Results: The bibliographic search yielded 287 citations, 31 of which were finally retained. Meta-analysis of standardized mean difference (SMD) between severe and non-severe COVID-19 cases showed that CK-MB (SMD = 0.68,95%CI: 0.48;0.87; P-value:< 0.001), troponin I (SMD = 0.71, 95%CI:0.42;1.00; P-value:< 0.001), D-dimer (SMD = 0.54,95%CI:0.31;0.77; P-value:< 0.001), prothrombin time (SMD = 0.48, 95%CI:0.23;0.73; P-value: < 0.001), procalcitonin (SMD = 0.72, 95%CI: 0.34;1,11; P-value:< 0.001), interleukin-6 (SMD = 0.93, 95%CI: 0.25;1.61;P-value: 0.007),C-reactive protein (CRP) (SMD = 1.34, 95%CI:0.83;1.86; P-value:< 0.001), ALAT (SMD = 0.53, 95%CI: 0.34;0,71; P-value:< 0.001), ASAT (SMD = 0.96, 95%CI: 0.58;1.34; P-value: < 0.001), LDH (SMD = 1.36, 95%CI: 0.75;1.98; P-value:< 0.001), CK (SMD = 0.48, 95%CI: 0.10;0.87; P-value:0.01), total bilirubin (SMD = 0.32, 95%CI: 0.18;0.47;P-value: < 0.001), γ-GT (SMD = 1.03, 95%CI: 0.83;1.22; P-value: < 0.001), myoglobin (SMD = 1.14, 95%CI: 0.81;1.47; P-value:< 0.001), blood urea nitrogen (SMD = 0.32, 95%CI: 0.18;0.47;P-value:< 0.001) and Creatininemia (SMD = 0.18, 95%CI: 0.01;0.35; P-value:0.04) were significantly more elevated in severe cases, in opposition to lymphocyte count (SMD = -0.57, 95%CI:-0.71; - 0.42; P-value: < 0.001) and proportion of lymphocytes (SMD = -0.81, 95%CI: - 1.12; - 0.49; P-value:< 0.001) which were found to be significantly lower in severe patients with other biomarker such as thrombocytes (SMD = -0.26, 95%CI: - 0.48; - 0.04; P-value:0.02), eosinophils (SMD = - 0.28, 95%CI:-0.50; - 0.06; P-value:0.01), haemoglobin (SMD = -0.20, 95%CI: - 0.37,-0.03; P-value:0.02), albuminemia (SMD-1.67,95%CI -2.40; - 0.94; P-value:< 0.001), which were also lower. Furthermore, severe COVID-19 cases had a higher risk to have lymphopenia (RR =1.66, 95%CI: 1.26;2.20; P-value:0.002), thrombocytopenia (RR = 1.86, 95%CI: 1.59;2.17; P-value: < 0.001), elevated procalcitonin level (RR = 2.94, 95%CI: 2.09-4.15; P-value:< 0.001), CRP (RR =1.41,95%CI: 1.17-1.70; P-value:0.003), ASAT(RR =2.27, 95%CI: 1.76;2.94; P-value:< 0.001), CK(RR = 2.61, 95%CI: 1.35;5.05; P-value: 0.01), Creatininemia (RR = 3.66, 95%CI: 1.53;8.81; P-value: 0.02) and LDH blood level (RR = 2.03, 95%CI: 1.42;290; P-value: 0.003).

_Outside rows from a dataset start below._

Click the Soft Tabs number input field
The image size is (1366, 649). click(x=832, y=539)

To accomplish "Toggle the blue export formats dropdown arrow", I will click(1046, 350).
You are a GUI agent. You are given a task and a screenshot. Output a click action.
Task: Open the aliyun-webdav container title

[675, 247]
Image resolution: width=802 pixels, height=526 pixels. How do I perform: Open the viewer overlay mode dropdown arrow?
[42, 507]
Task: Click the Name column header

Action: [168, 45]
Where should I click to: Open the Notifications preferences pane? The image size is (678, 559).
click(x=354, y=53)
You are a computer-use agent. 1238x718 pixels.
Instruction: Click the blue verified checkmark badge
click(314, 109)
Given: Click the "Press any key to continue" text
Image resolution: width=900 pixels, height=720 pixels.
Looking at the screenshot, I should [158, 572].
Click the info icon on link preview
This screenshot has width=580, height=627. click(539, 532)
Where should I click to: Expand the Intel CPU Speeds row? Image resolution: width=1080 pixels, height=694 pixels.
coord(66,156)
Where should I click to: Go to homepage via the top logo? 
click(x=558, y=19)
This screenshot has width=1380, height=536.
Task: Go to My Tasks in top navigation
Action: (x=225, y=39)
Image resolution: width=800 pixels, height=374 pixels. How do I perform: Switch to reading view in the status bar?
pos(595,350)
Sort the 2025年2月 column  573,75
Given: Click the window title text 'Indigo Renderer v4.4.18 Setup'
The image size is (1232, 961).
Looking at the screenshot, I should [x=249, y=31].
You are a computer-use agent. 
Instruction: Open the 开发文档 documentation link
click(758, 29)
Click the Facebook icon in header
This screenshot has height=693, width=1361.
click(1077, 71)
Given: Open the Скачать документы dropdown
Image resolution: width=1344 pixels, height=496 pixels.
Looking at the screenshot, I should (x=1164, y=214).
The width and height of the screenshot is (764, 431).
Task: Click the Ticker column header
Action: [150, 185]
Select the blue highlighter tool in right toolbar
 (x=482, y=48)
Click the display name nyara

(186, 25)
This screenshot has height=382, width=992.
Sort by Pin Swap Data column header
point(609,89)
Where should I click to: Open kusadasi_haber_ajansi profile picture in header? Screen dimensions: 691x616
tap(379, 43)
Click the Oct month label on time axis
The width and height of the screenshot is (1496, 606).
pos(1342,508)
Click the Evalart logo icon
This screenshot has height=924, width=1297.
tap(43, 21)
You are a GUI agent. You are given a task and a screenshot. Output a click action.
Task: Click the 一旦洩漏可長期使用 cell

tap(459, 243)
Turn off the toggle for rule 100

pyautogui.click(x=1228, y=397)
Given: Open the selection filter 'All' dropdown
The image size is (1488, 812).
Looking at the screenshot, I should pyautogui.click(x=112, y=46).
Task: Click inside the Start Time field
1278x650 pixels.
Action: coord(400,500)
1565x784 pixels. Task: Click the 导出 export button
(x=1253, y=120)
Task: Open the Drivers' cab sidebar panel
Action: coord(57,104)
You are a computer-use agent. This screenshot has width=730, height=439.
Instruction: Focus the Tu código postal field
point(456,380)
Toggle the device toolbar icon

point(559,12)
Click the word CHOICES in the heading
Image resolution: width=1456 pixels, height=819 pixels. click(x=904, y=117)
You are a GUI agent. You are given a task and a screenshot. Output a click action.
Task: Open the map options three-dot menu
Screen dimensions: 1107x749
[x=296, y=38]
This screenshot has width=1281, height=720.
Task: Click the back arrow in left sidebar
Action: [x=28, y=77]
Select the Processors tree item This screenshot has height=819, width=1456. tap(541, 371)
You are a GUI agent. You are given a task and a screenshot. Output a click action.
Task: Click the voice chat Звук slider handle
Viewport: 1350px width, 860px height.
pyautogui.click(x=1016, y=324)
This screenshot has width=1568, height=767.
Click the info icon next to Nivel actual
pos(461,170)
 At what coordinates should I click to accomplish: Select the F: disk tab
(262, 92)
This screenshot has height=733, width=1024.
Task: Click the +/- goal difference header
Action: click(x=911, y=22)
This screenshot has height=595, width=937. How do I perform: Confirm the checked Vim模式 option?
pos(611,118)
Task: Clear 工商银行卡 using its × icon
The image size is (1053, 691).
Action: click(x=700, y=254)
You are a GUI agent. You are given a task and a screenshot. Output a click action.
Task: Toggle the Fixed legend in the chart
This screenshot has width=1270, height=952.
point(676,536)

Conclusion: Some inflammatory (procalcitonin, CRP), haematologic (lymphocyte, Thrombocytes), and biochemical (CK-MB, Troponin I, D-dimer, ASAT, ALAT, LDH, γ-GT) biomarkers are significantly associated with severe COVID-19. These biomarkers might help in prognostic risk stratification of patients with COVID-19.

Keywords: COVID-19; Meta-analysis; Prognostic biomarkers.